After trying unsuccessfully to ‘Scope fish on bait early on Day 1, Robison pivoted and put up four smallmouth in about 15 minutes.
“I just started running isolated stumps in 8 to 20 foot of water, throwing that CAST Fishing Co. Nova on a Ned rig, a shaky head and a Berkley Lab Series Minnow. I was just picking those fish off. If they wouldn’t bite first cast, I would roll on, because I had about 50 of them marked. I ran that deal the whole first period.”
After that, with his forward-facing sonar cut off, Robison transitioned to a cool largemouth pattern, fishing for spawning bass that he located on the fly.
“I was fishing 45-degree banks – areas I could make one cast with a bait that had significant draw power and cover the whole spawning column,” he explained. “So, I was running banks that I could have that coverage on, doing some sight fishing, but most of it was just blind casting and keeping an eye on my bait.

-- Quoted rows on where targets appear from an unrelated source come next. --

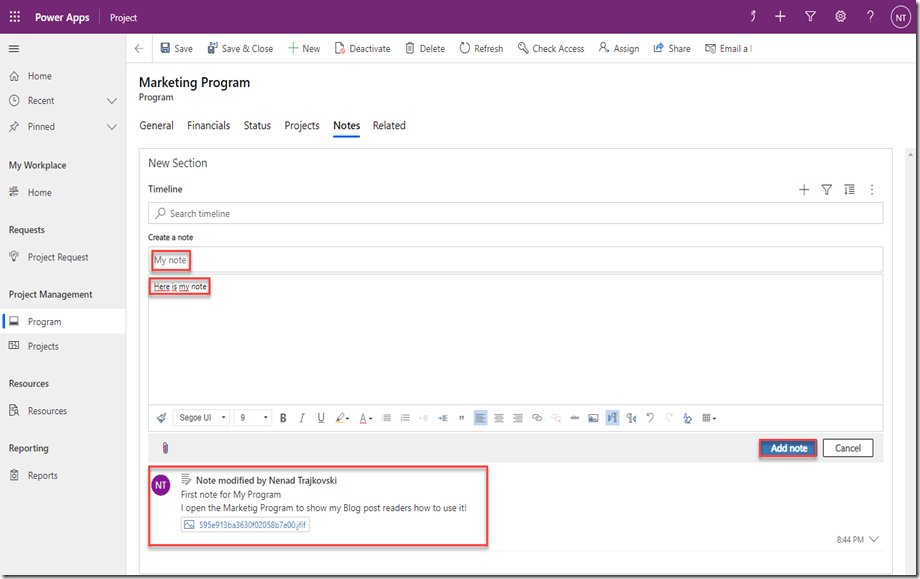Toggle bold formatting in note editor

[283, 418]
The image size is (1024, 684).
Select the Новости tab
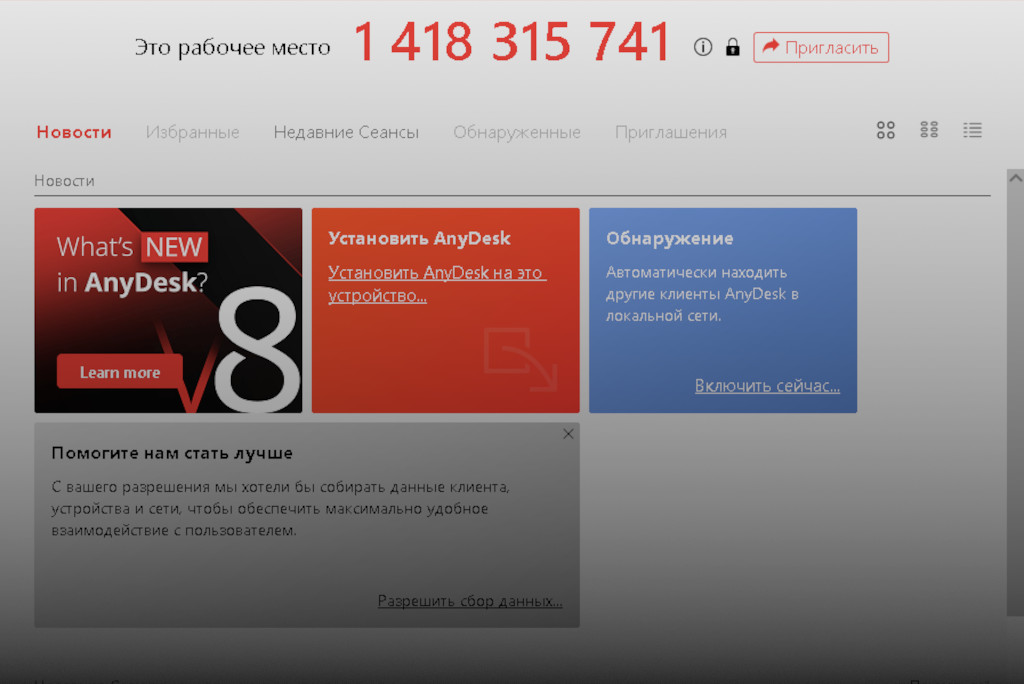[x=74, y=132]
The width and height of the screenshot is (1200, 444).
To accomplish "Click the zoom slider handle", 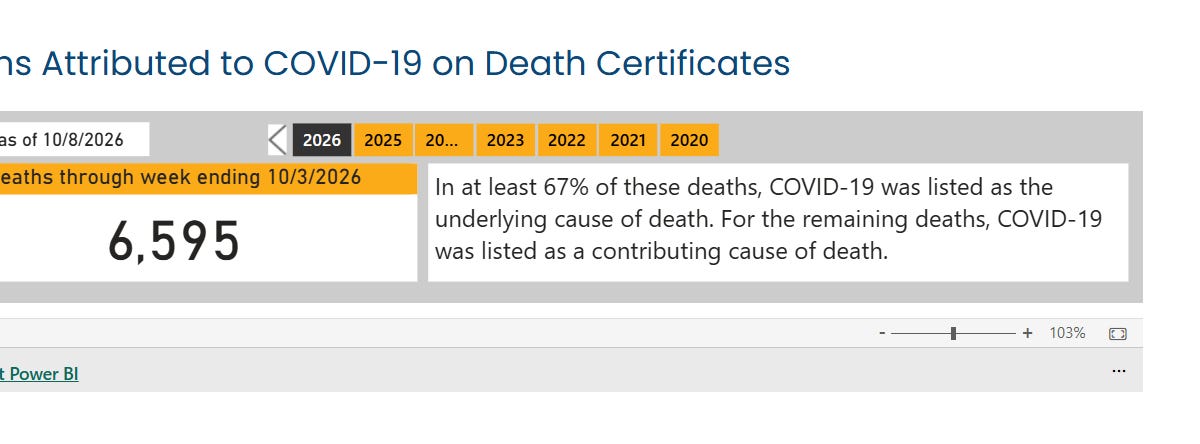I will 954,333.
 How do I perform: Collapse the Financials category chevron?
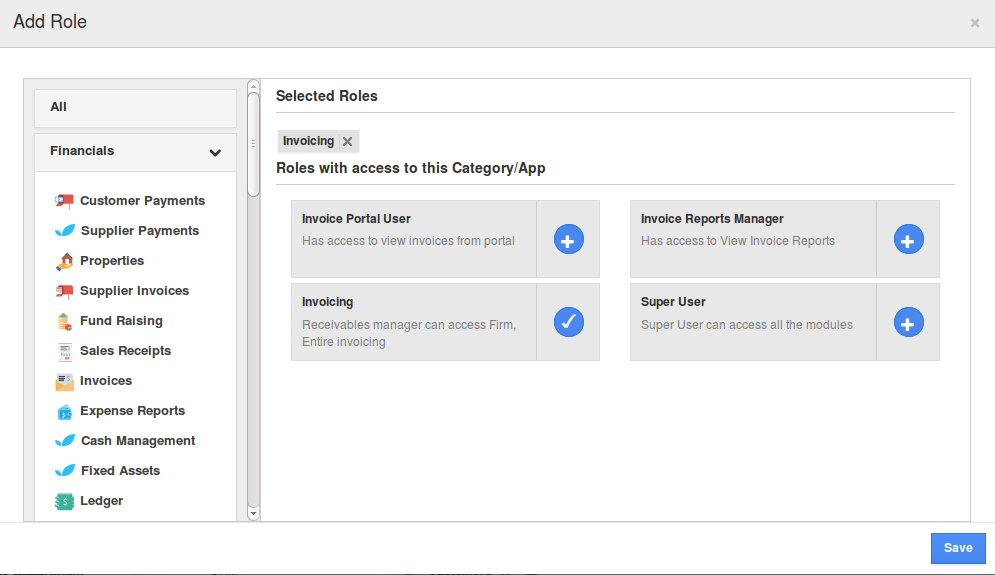(215, 153)
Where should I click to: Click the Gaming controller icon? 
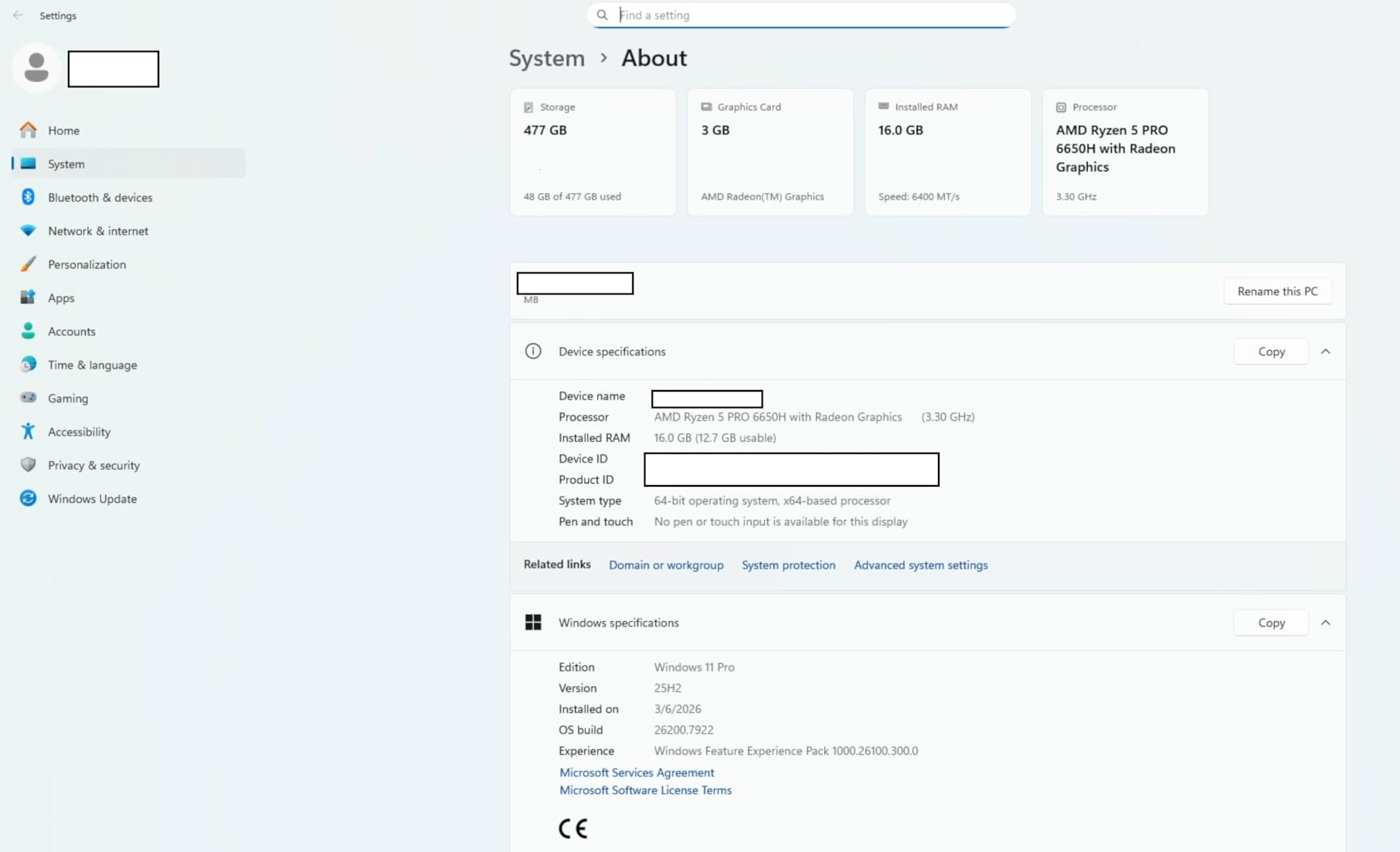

“I’d use something to pull them to the boat, and then break them down from there,” he said. “It’s a cool deal. I did it on Norfork freshman year in a college tournament, and I’ll be honest, in practice one day I had like 30 scorables doing it.”
Unfortunately, the pattern also showed Robison that he’d made another slight misstep.
“I thought I was really going to smash them,” he said. “But, the area of the lake I was in, I think they were finishing up spawning, rather than the area everyone else was, where the fish were getting in the heat of the spawn. By the tournament, a lot of my fish were turning into fry-guarders or making their way out.
“Day 2, I went the whole second period and only had one bass,” he said. “The last period, I started getting on transition banks and gizzard spawn areas, and that’s where I caught my last couple fish.”
It would have been easy for Robison to miss the adjustment on Day 2 and go down with the ship. Instead, he hung in there, putting the heat on the competition and finishing ahead of several seasoned pros.
All told, it was another big success for Robison and Montevallo angling.
“The whole thing was really special,” he said. “It’s a different feeling, blasting off next to all my heroes. And even being in the boat yard around those guys, it’s crazy. And that format, I had no idea how strenuous that was. I mean it – I’ve never fished that hard in my life. Props to those guys for doing it day in, day out, especially those guys like Jacob Wheeler and Drew Gill and Dustin Connell, who absolutely catch ‘em every time – that is insane. It was a super cool experience, and I’m very grateful to finish that high.”